1 моль йода соответствует 1 молю воды, а количество электричества 10,71 Кл соответствует 1 мг воды.
Вследствие малого тока титрования кулонометрическое определение применяется для количественного определения микроколичеств воды: от 10 мкг до 10 мг.
Правильность и точность метода должны быть обеспечены устранением атмосферной влаги из системы.

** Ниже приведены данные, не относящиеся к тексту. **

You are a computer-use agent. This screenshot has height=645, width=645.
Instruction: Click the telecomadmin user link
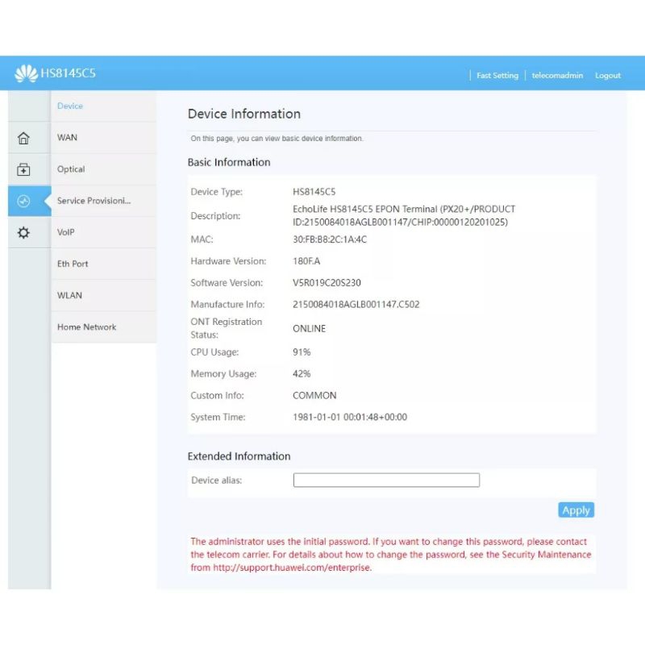pyautogui.click(x=557, y=76)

Прибор. Главным блоком прибора является кулонометрическая ячейка. Наиболее часто используемая ячейка состоит из анодного отделения, в котором протекает реакция К. Фишера, и меньшего по объему катодного отделения, в котором протекает катодная реакция восстановления. Каждое отделение содержит платиновый электрод. Анодное отделение заполняется анолитом, в качестве которого используется модифицированный реактив К. Фишера, содержащий йодид-анион вместо йода. Катодное отделение заполняется подходящим католитом. Отделения разделены диафрагмой, предотвращающей смешение двух растворов. Поскольку диффузия активных компонентов не может быть полностью исключена диафрагмой, компоненты католита должны быть совместимы с анолитом. Могут использоваться и однокамерные ячейки без диафрагмы. В этом случае анодная и катодная реакции протекают в одном и том же объеме электролита, поэтому катодная реакция восстановления не должна давать продукты, способные окисляться на аноде, что привело бы к завышенным результатам определения.
Реакционная ячейка должна поддерживаться в абсолютно сухом состоянии. Небольшой избыток йода удаляет последние следы влаги из реактива. Если реактив бесцветен, абсорбированная влага должна быть удалена перед заливкой реактива в ячейку добавлением 5 % раствора йода в метаноле до восстановления светло-коричневой окраски. Заливка реактива в анодное отделение производится через сухую воронку; при этом снова может произойти обесцвечивание. После добавления реактива ячейка немедленно герметизируется. Перед титрованием удаляют из анолита избыток элементарного йода инъекцией малых количеств воды или (лучше) водного метанола. Катодное отделение также должно быть безводным. Небольшой избыток элементарного йода в католите не оказывает влияния на титрование.
Анализируемая проба вводится в анолит шприцем через прокладку. Ввод твердых проб невозможен, так как нельзя открывать титр-ячейку. Поэтому твердые пробы вводятся в виде раствора после растворения в подходящем растворителе, или вода высвобождается из пробы в трубчатой печи при нагревании и переносится в анолит потоком сухого газа. Газы вводятся в анолит через трубку для ввода газа (барботер).
Объем пробы не должен превышать 10 мл. Обычно в ячейку дозируется 0,5–5,0 мл жидкой пробы. Газовые пробы вводятся в объеме от 100 мл до 10 л.
Методика. Отделение реакционной ячейки заполняют электролитом для микроопределения воды согласно инструкциям изготовителя. Кулонометрическое титрование выполняют до установления конечной точки.
Точное количество испытуемого вещества, указанное в частной фармакопейной статье, вносят в реакционную ячейку и перемешивают в течение 30 с или в течение времени, указанного в частной фармакопейной статье. Снова титруют до установления конечной точки.
При использовании испарителя точную навеску испытуемого вещества, указанную в частной фармакопейной статье, помещают в трубку и нагревают. После выпаривания воды из образца в ячейку проводят титрование.
Проводят контрольный опыт и вычисляют содержание воды в испытуемом веществе в процентах.
Проверка точности. Между двумя последовательными титрованиями, вводят точно взвешенное количество воды – такое же, как в определяемом образце, и выполняют кулонометрическое титрование. Результат должен быть в пределах от 97,5 до 102,5 % для содержания 1000 мкг воды в образце и в пределах от 90,0 до 110,0 % для содержания 100 мкг воды в образце.